**Problem to solve**
Show, from the records below, all lines that contain the word "will".

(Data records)
--- START ---

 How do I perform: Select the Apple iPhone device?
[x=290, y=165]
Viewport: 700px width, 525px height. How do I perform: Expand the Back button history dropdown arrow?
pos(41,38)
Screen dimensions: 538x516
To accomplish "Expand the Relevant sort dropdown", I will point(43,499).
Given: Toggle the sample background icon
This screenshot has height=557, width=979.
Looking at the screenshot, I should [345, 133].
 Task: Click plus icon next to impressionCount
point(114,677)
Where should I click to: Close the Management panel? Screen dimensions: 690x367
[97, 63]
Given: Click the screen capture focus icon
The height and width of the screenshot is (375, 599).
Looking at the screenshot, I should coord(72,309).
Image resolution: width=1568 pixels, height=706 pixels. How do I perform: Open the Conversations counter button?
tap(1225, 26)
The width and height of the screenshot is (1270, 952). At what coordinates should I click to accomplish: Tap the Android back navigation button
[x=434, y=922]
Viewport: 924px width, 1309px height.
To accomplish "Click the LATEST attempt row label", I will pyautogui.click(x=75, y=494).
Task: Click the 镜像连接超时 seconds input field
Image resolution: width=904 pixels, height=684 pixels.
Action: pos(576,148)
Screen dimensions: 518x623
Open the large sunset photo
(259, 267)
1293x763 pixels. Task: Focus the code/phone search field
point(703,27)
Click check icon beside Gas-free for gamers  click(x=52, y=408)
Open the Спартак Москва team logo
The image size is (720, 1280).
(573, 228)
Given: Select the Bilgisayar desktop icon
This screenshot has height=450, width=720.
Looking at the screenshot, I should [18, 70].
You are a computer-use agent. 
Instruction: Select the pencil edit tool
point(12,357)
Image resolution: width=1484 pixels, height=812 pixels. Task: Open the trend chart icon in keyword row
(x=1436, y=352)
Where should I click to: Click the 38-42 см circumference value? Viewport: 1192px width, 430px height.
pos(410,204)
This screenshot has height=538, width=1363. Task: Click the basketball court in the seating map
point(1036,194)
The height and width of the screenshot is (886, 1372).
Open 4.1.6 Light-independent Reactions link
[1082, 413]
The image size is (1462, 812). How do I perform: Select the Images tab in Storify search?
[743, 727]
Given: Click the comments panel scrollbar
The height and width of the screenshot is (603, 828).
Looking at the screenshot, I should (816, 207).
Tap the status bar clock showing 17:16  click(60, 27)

--- END ---

**Task response**
To accomplish "Expand the Relevant sort dropdown", I will point(43,499).
To accomplish "Click the LATEST attempt row label", I will pyautogui.click(x=75, y=494).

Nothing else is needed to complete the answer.